■ **Problem 1**
In the essay on privilege, how long did the writer serve in the army before getting out?
■ **Problem 2**
From the essay on privilege, repeat word for word the part that opens with the words containing "When I joined" and closes with "or financial deficit.".

When I joined the army at the age of nineteen, I did so believing four years in the army would give me sufficient funds to go to college.  I did not join the army because it was a way out of some place, or even a step up.  It was a means to an end.  I would serve my four years and then get out and go to college.  I did not have to make the army my career out of fear that no other options waited for me, but because I had squandered those which had been handed to me.  I ended up getting out of the army after 3 1/2 years as a world traveler, combat veteran, and a man with a mission---to graduate from college so I would not have to do the kind of labor I did in the army.  I immediately joined the national guard, had a regular job two days after I got home (actually being hired before I was off of terminal leave), and back among all of my friends with no social or financial deficit.

White privilege.  Male privilege.

Back up just a bit to when I began to clarify my ideas of becoming a poet.  I had been writing poems since I was 15, and submitting them when I was 20 and still in the army.  I started sending out my work fully expecting to be on top of the poetry world within a year or two, max.  So certain of my future, the very real hate-mail I received from several editors rolled off my back.  Why?  Part of it is my Asperger's.  Poetry being one of my special focuses, I had the idea I just had to write better cover letters because my poetry wasn't the problem, it was the packaging.  Part of it was because I had been conditioned in my early life and in my teen years that nothing could hold me back.  I was white, male, American, and straight all at the same time.  Nobody could tell me I didn't deserve everything I wanted from the world.  A completely different message than what women, minorities (I grew up feeling more comfortable with that term than with 'persons of color'), or anyone who identified as gay or queer.  Simply, I forged ahead with my shitty poems in part because I didn't know any better.  My ignorance was a huge part of my privilege.  I did not know it then, but I know it now.

White privilege.  Male privilege.  Straight privilege.

As I started college, I took literature and writing classes which helped my poetry to improve in small increments, and I started to see a world outside of the many sets of blinders I had been given or had picked up and started to wear on my own.  I admit to you now, I bristled a bit.  For a while I couldn't understand why so many writing contests were geared for women, gays, Hispanics, or Asians.  I was wondering where the contests were for straight white men.  Why did I have to be Asian to submit my three poems?  Why was this press only interested in publishing women?  The answer took a little while, but once I realized what was going on, I made my peace with it and moved on.  I had been writing bad poetry, bu until I started writing better poetry I had no experience with publishing.  It took several of my poems to be accepted to student publications and some early acceptances with non-school journals to see just how lopsided publishing really was. I started to see how women poets, poets of color, and LGBTQ poets needed to see the Heterosexual White Male poet much like Derrida's concept of the Other.  What's more, I needed to fix whatever it was in my head/heart which might be offended by them doing that to me.  This was a matter of their survival, not mine.  I and many others like me will always out, we will always be there, and there is plenty of room at the table for all of us.

(Word and element location data)
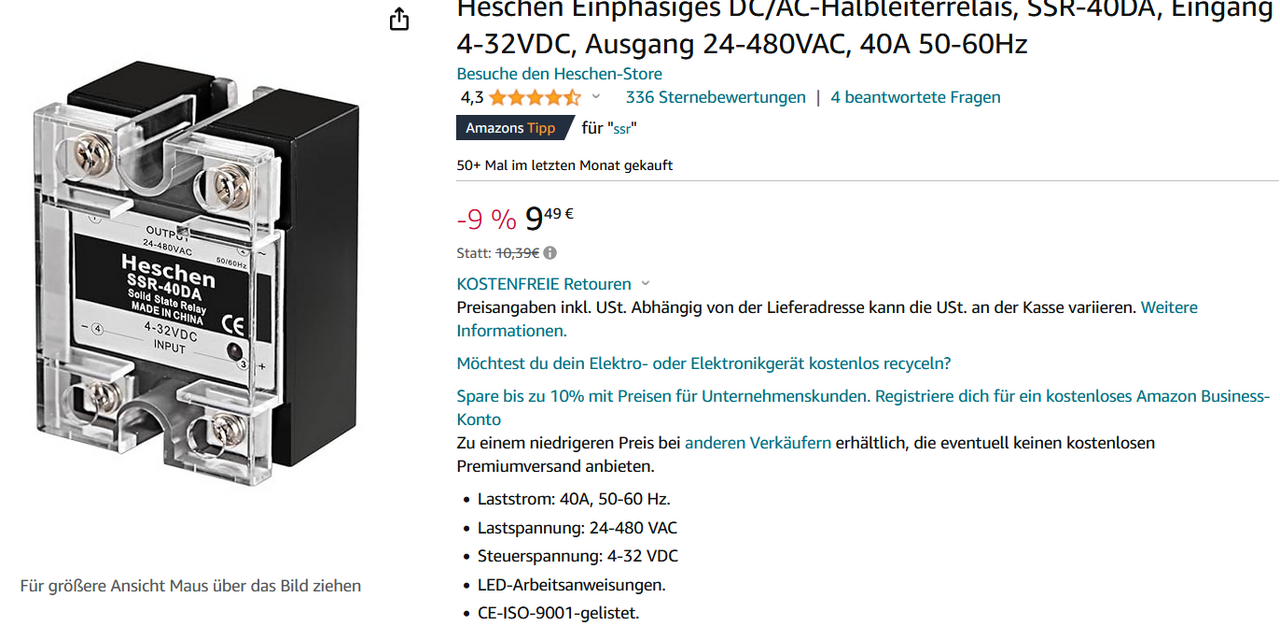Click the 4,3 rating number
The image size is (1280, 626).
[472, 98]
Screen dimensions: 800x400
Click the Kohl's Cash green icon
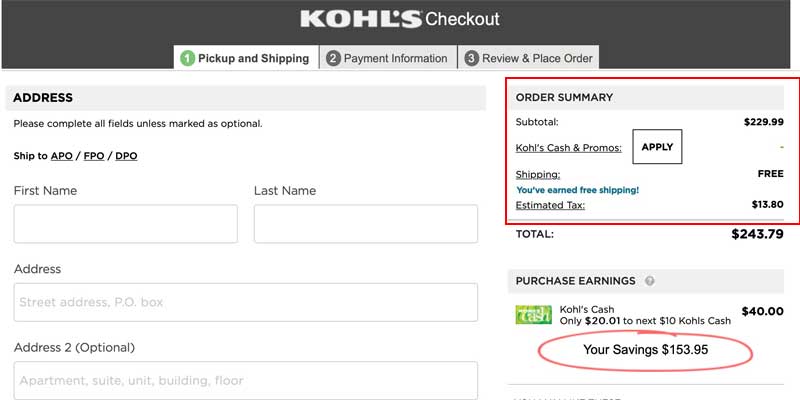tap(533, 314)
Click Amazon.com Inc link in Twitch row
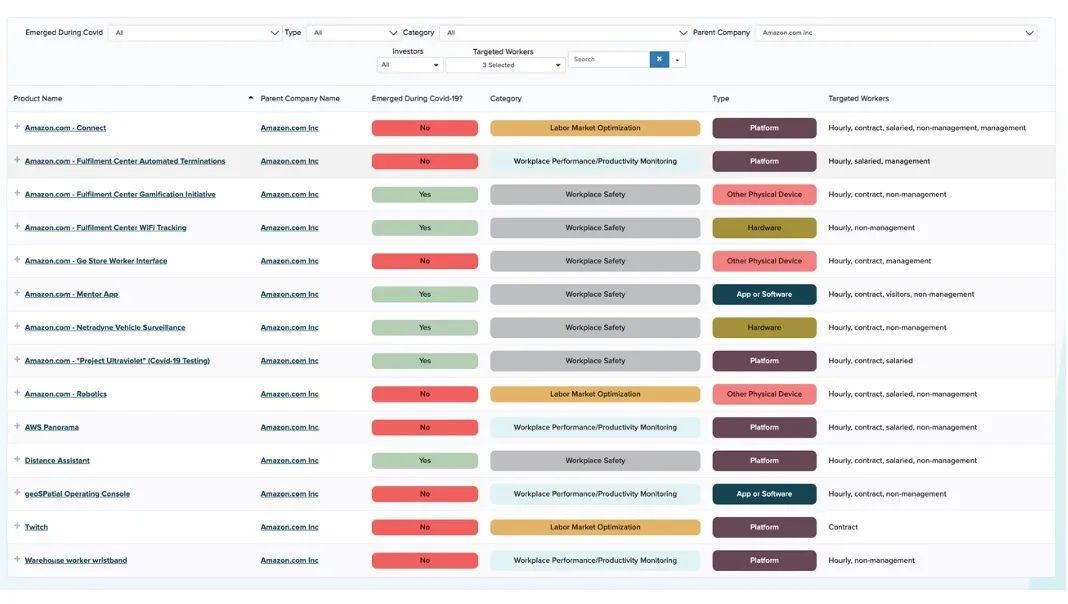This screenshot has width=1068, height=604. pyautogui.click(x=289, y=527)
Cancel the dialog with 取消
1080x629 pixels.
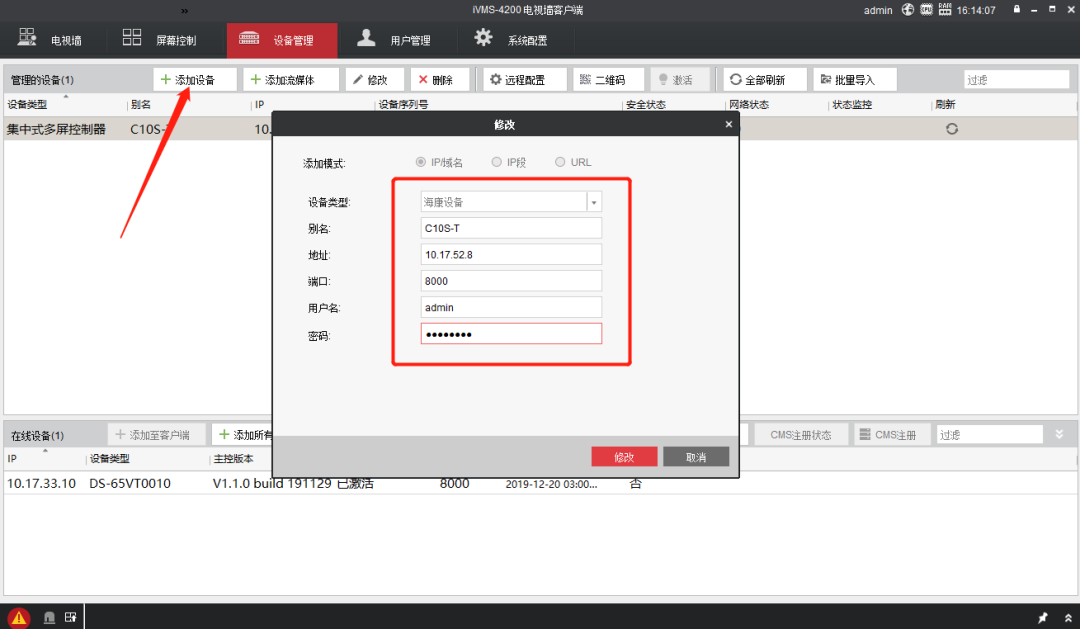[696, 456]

■ **Result 1**
3 1/2 years

■ **Result 2**
When I joined the army at the age of nineteen, I did so believing four years in the army would give me sufficient funds to go to college.  I did not join the army because it was a way out of some place, or even a step up.  It was a means to an end.  I would serve my four years and then get out and go to college.  I did not have to make the army my career out of fear that no other options waited for me, but because I had squandered those which had been handed to me.  I ended up getting out of the army after 3 1/2 years as a world traveler, combat veteran, and a man with a mission---to graduate from college so I would not have to do the kind of labor I did in the army.  I immediately joined the national guard, had a regular job two days after I got home (actually being hired before I was off of terminal leave), and back among all of my friends with no social or financial deficit.